● **Job 1**: Please say whether each statement below agrees with the article on neighbourhoods and children, answering yes or no and quoting the deciding words from the article. (a) The survey is tracking about 22,000 children. (b) Affluence was defined as a family income greater than $20,000 a year. (c) Preschoolers were assessed for their motor skills.
● **Job 2**: List every type of skill that the article on neighbourhoods and children says the study assessed.
● **Job 3**: Copy out the article on neighbourhoods and children word for word, everything from "Toddlers were assessed" down to "11 per cent.".

● **Passage provided**:
Children and success: It matters where they live

By Alanna Mitchell


A year in the life of the Canadian family
So what's the recipe for raising successful children?
Much research has been poured into this in recent years. And most of it has looked at how the family -- especially the composition and wealth of the family -- affects children.

Now, a groundbreaking Statistics Canada survey is providing a glimpse of how a neighbourhood may influence a child.

Through the National Longitudinal Survey on Children and Youth, Statscan is tracking about 22,000 children as they move through babyhood to the teen years. It catalogues the changes they go through and tries to figure out what effects these changes have on the lives of children. It also compares the situations of different children, and how well they do in life.

The applied-research branch of Human Resources Development Canada has used some of these data to publish initial findings on neighbourhoods.

The results show that the more affluent a neighbourhood is and the better its residents are connected with each other, the more ready the children are for learning at school. The implication is that children from wealthier areas will do better in school, and therefore better in life, than children from poorer neighbourhoods.

"Children growing up in affluent neighbourhoods that are safe and have high levels of cohesiveness appear to be at an advantage in terms of competencies associated with school readiness," says the study by British Columbia researcher Dafna Kohen and others.

The findings stem from examining toddlers (aged 2 or 3) and preschoolers (aged 4 or 5) and comparing their scores on certain tests with family income and neighbourhood characteristics.

The study was deliberately done to measure children in the critical years before they started school. The data were taken from the first round of the longitudinal Statscan survey, from late 1994 to mid-1995.

Toddlers were assessed in terms of their motor and social skills and what problem behaviours they displayed. Preschoolers were assessed for their skills in language and for any behaviour problems.

Affluence was defined as a family income greater than $50,000 a year. Poverty was a family income of less than $20,000 a year.

The study found that the greater the percentage of affluent families in a neighbourhood, the fewer behaviour problems the children showed. In the case of toddlers, 23 per cent of those who lived in poor neighbourhoods had high scores for behaviour problems. In the wealthier areas, that was 11 per cent.

● **Recorded data**:
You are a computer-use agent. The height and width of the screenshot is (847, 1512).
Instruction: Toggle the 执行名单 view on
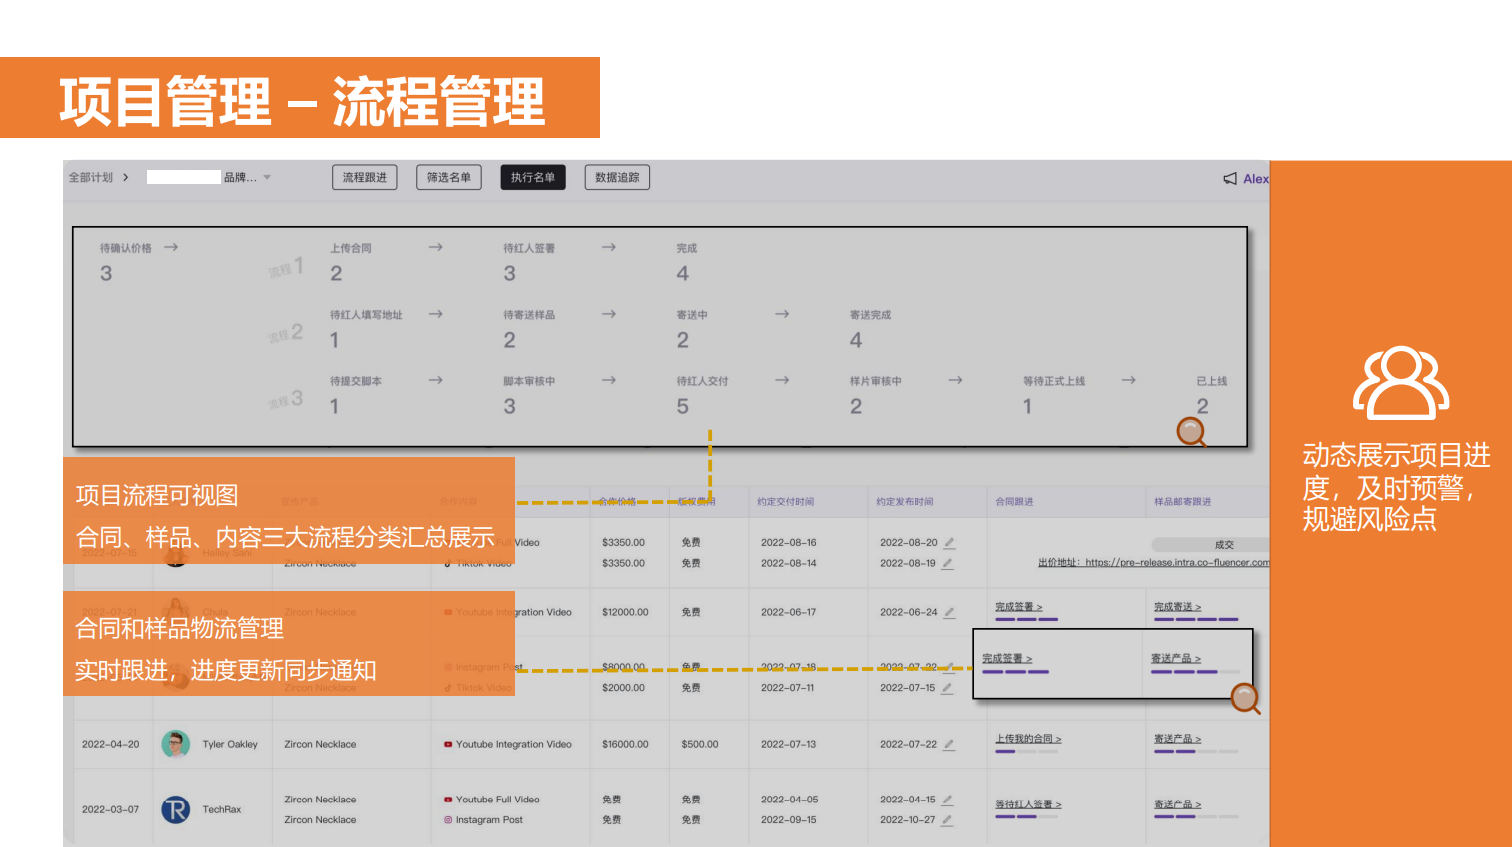[x=533, y=177]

● **Task answer 1**:
(a) Yes: "Statscan is tracking about 22,000 children"
(b) No: "Affluence was defined as a family income greater than $50,000 a year."
(c) No: "Preschoolers were assessed for their skills in language and for any behaviour problems."

● **Task answer 2**:
Motor skills
Social skills
Language skills

● **Task answer 3**:
Toddlers were assessed in terms of their motor and social skills and what problem behaviours they displayed. Preschoolers were assessed for their skills in language and for any behaviour problems.

Affluence was defined as a family income greater than $50,000 a year. Poverty was a family income of less than $20,000 a year.

The study found that the greater the percentage of affluent families in a neighbourhood, the fewer behaviour problems the children showed. In the case of toddlers, 23 per cent of those who lived in poor neighbourhoods had high scores for behaviour problems. In the wealthier areas, that was 11 per cent.